Foreclosed Properties Are Fertile Grounds for Proliferating Stagnant Green Pools
In the dry southwest swimming pools were, till the other day, symbols of status – of having achieved something to show off. But with neighbourhoods becoming ghostly and vacant, thanks to foreclosures, these once sparkling pools are now covered with algae and playing host to mosquitoes.
Some officials are tackling the mosquito menace with containers of silvery fish. The men approach the repossessed houses. From afar they can get the fetid smell of stagnant pools. The fish are thrown in to the slimy water with the throwers being careful to see that the muck does not splash on to them.
Robert Cole specializes in environmental health of the health district of southern Nevada. He essays forth with a team of six trying to prevent the pools from becoming health hazards. Recently the complaints about green pools in Las Vegas have jumped from 1,600 in 2007 to 2,800 in 2008. In 2009 the health department has already received 500 complaints from January to March showing an 80% increase from the numbers during the same three months in the previous year.

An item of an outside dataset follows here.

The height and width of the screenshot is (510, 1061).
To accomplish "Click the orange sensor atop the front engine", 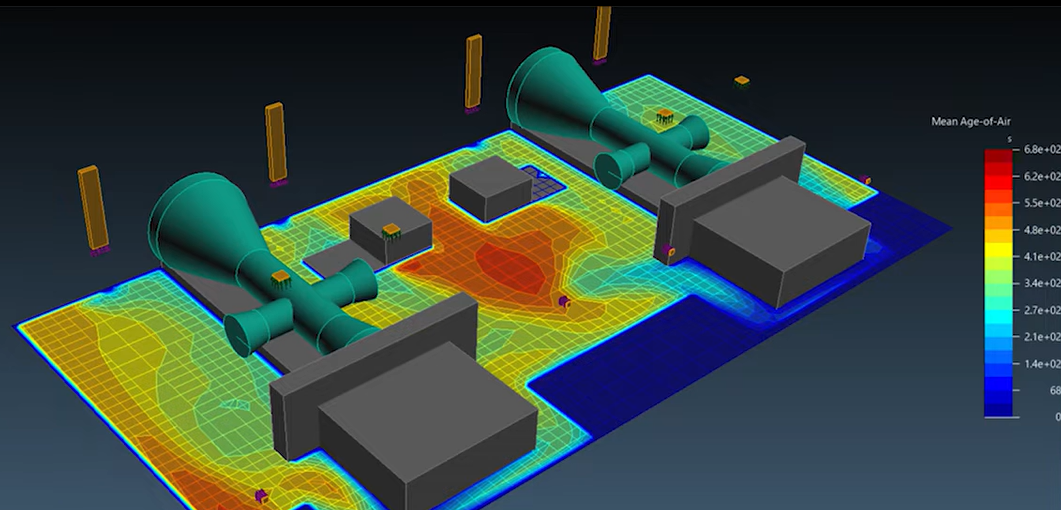I will 283,277.

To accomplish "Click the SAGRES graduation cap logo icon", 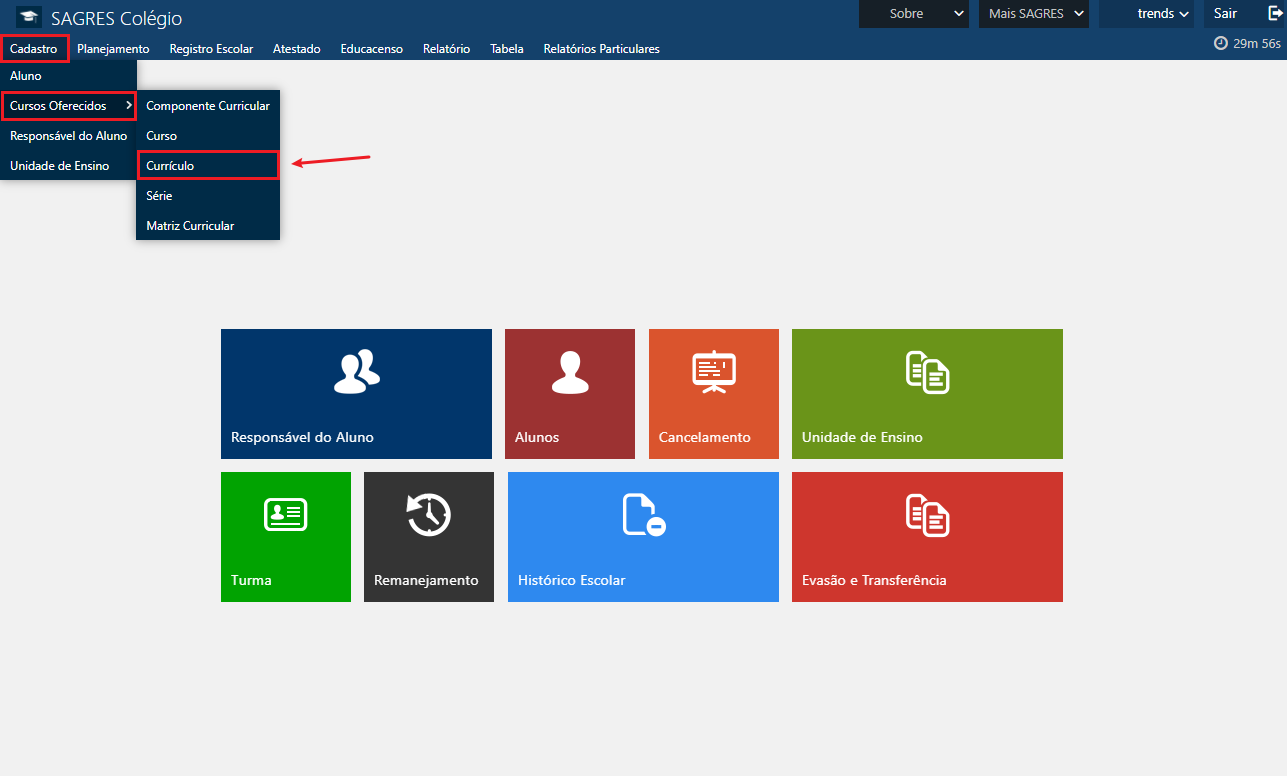I will coord(29,17).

There are no signs that the complaints are abating with Nevada having the highest foreclosure rate in the first quarter of 2009. The problem of pools covers the entire west coast.
Chris Conlan vector ecologist of San Diego County is in charge of stating weekly helicopter flights to track the toxic pools.

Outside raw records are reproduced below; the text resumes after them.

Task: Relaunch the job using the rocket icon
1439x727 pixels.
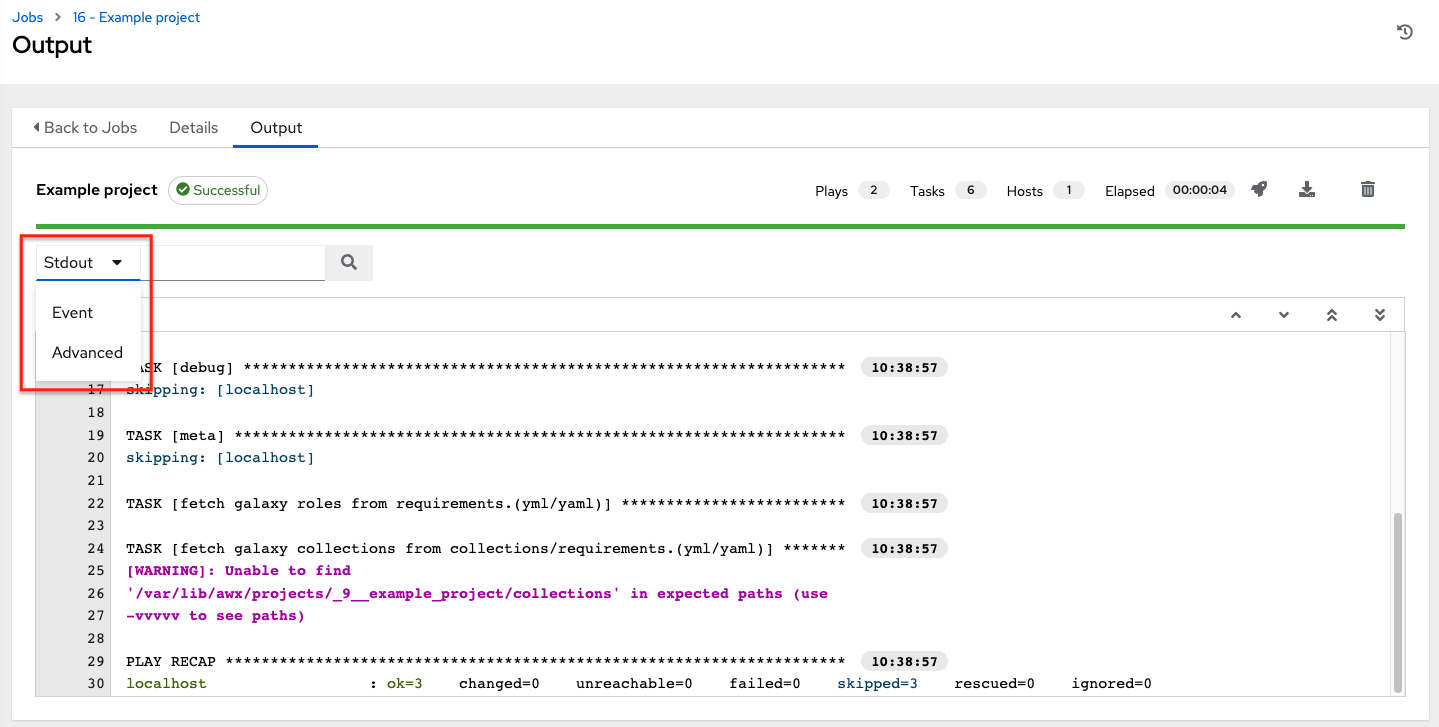Action: [1258, 189]
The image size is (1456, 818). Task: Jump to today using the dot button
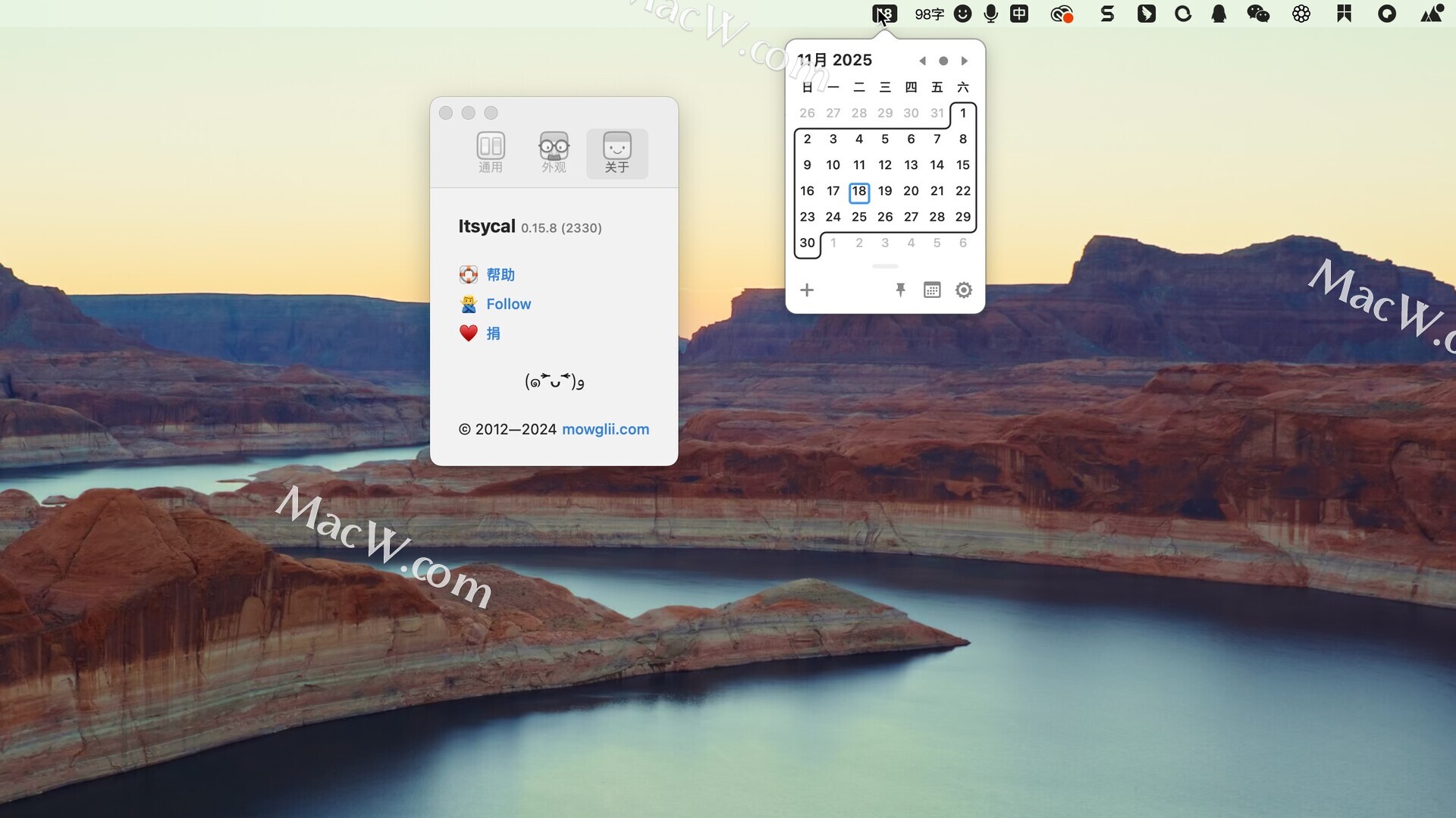click(943, 61)
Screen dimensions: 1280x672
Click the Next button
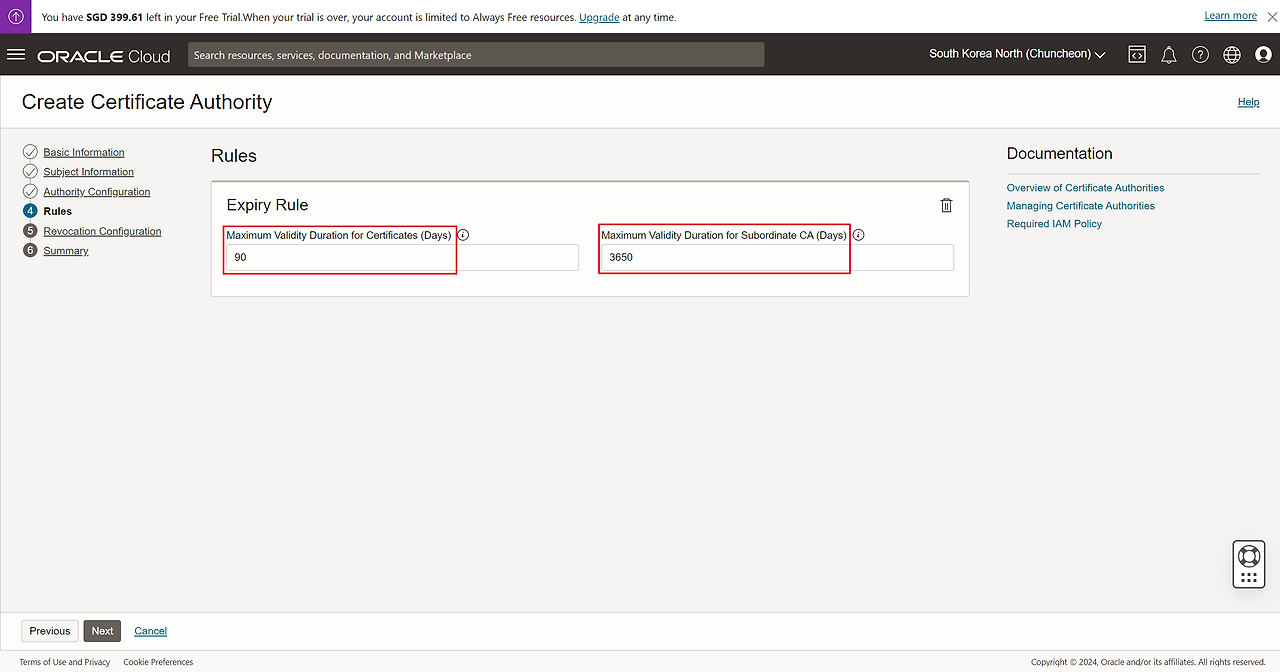(102, 631)
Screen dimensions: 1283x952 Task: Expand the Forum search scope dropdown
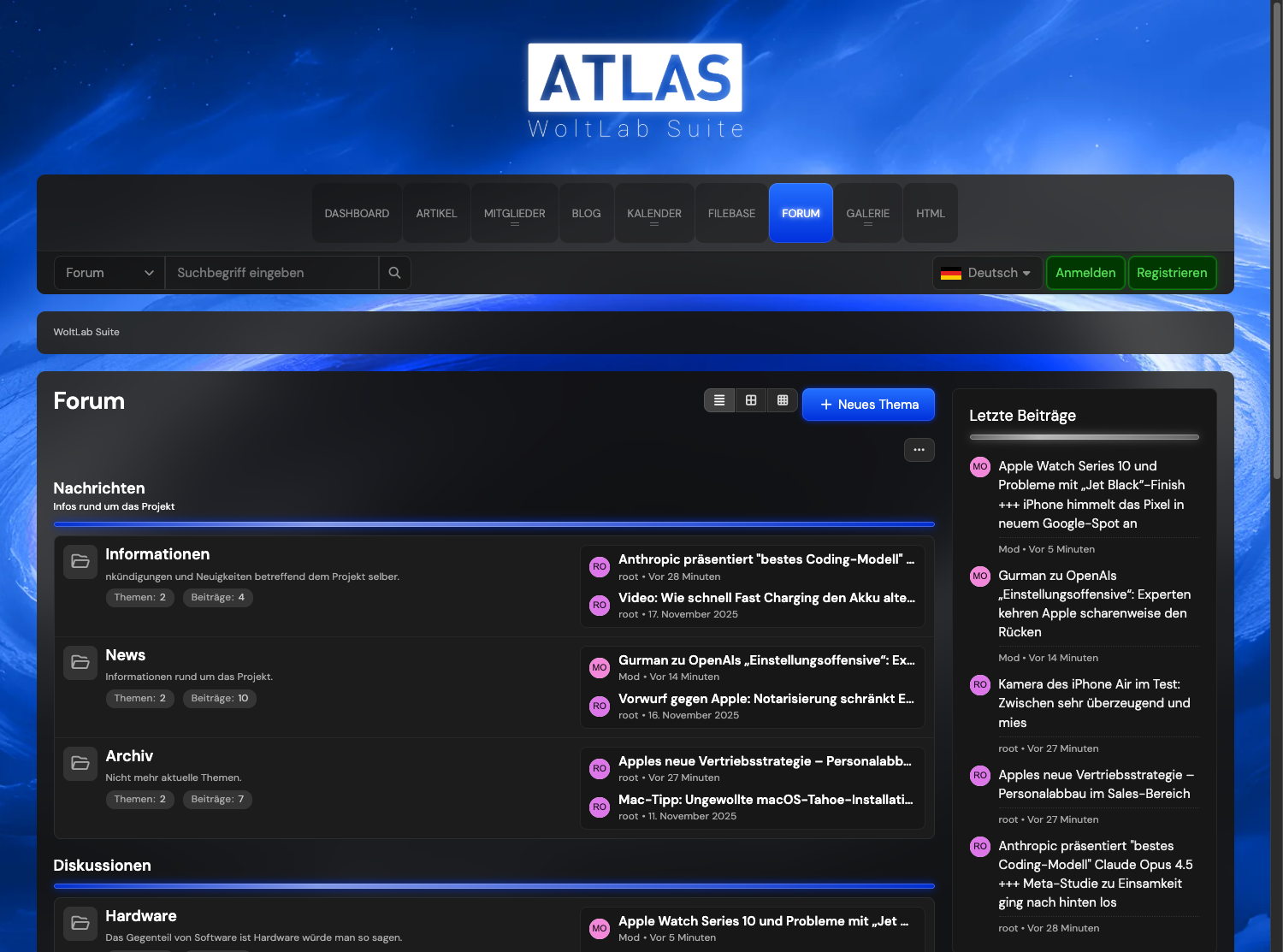[109, 273]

The three worst foreclosure hit states of California, Arizona and Florida depend on mosquito fish known as Gambusia affinis. The creatures are about one inch long and can live in fetid water for many months. For them the wiggling larvae mean a buffet spread.

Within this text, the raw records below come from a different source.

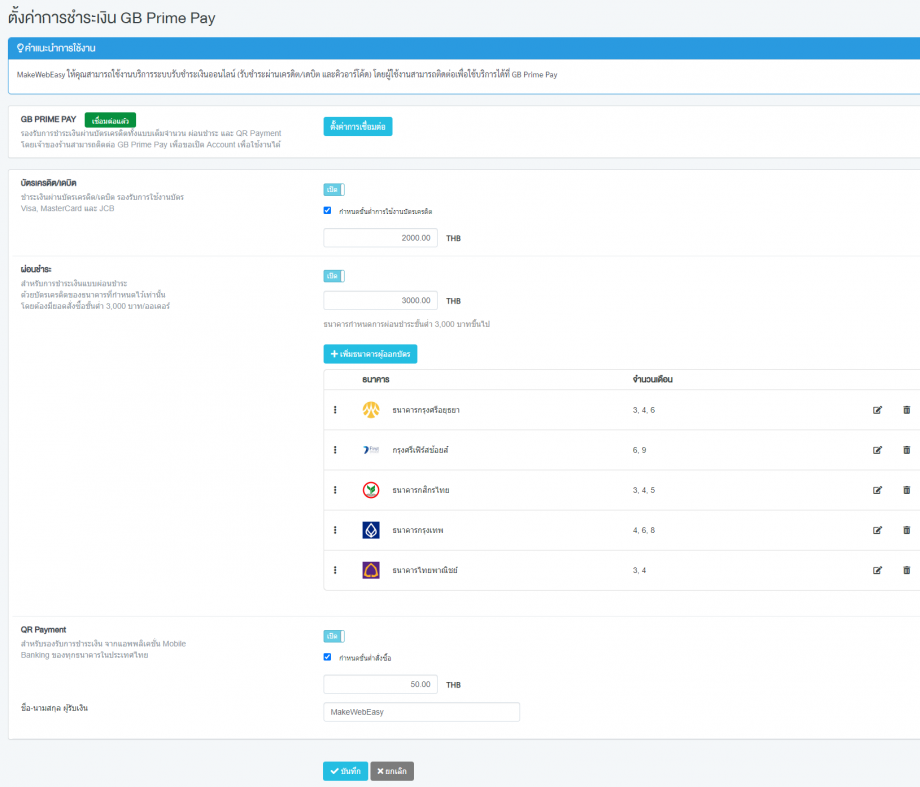
Task: Uncheck the minimum credit card amount checkbox
Action: pyautogui.click(x=327, y=211)
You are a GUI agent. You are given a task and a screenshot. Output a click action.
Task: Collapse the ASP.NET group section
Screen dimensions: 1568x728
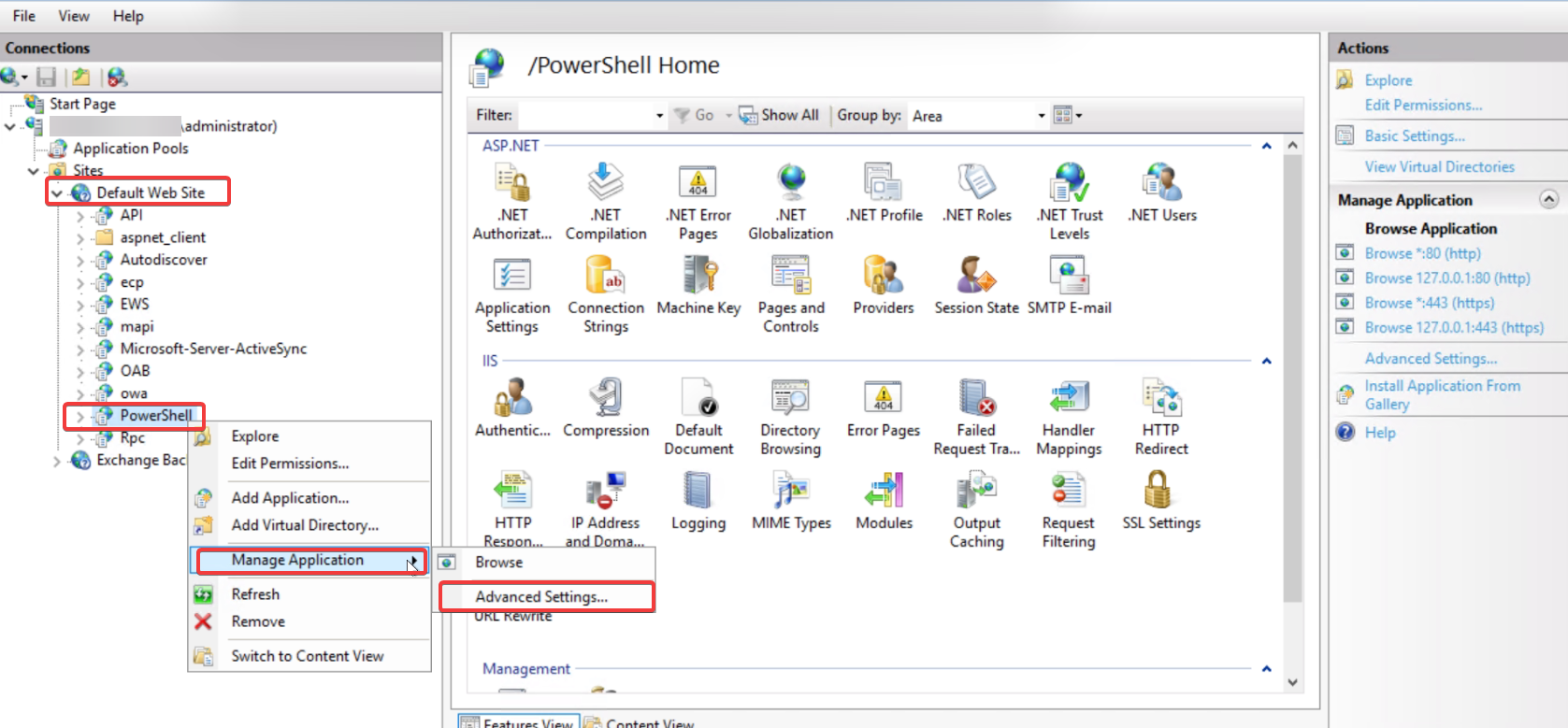[1266, 146]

In northern California officially nearly 2 million fish are bred in a year. Many residents take them back home in coffee cans. The Mosquito and Vector Control department of the district has also gone online to offer their services and make themselves known to the people. The general manager of the district Craig Downs said, “In the past, you’d just tell homeowners to take care of their backyards. But in the last two years, nobody’s been home.”
In Arizona’s Maricopa County that is inclusive of Phoenix there have been 14,000 pool related problems this year said John Townsend the manager of vector control. He quipped they will need a sea of fish to tackle the problem.